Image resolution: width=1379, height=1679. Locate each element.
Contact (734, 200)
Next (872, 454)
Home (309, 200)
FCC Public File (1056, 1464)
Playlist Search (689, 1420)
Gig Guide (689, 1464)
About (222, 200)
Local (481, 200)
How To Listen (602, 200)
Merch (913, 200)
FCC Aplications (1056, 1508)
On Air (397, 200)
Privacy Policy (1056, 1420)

WORK REQUIRED: Write out all the items again, changing every "FCC" to "Station" and leaving everything else untouched.

ANSWER TO THE PROBLEM:
Image resolution: width=1379, height=1679. Locate each element.
Contact (734, 200)
Next (872, 454)
Home (309, 200)
Station Public File (1056, 1464)
Playlist Search (689, 1420)
Gig Guide (689, 1464)
About (222, 200)
Local (481, 200)
How To Listen (602, 200)
Merch (913, 200)
Station Aplications (1056, 1508)
On Air (397, 200)
Privacy Policy (1056, 1420)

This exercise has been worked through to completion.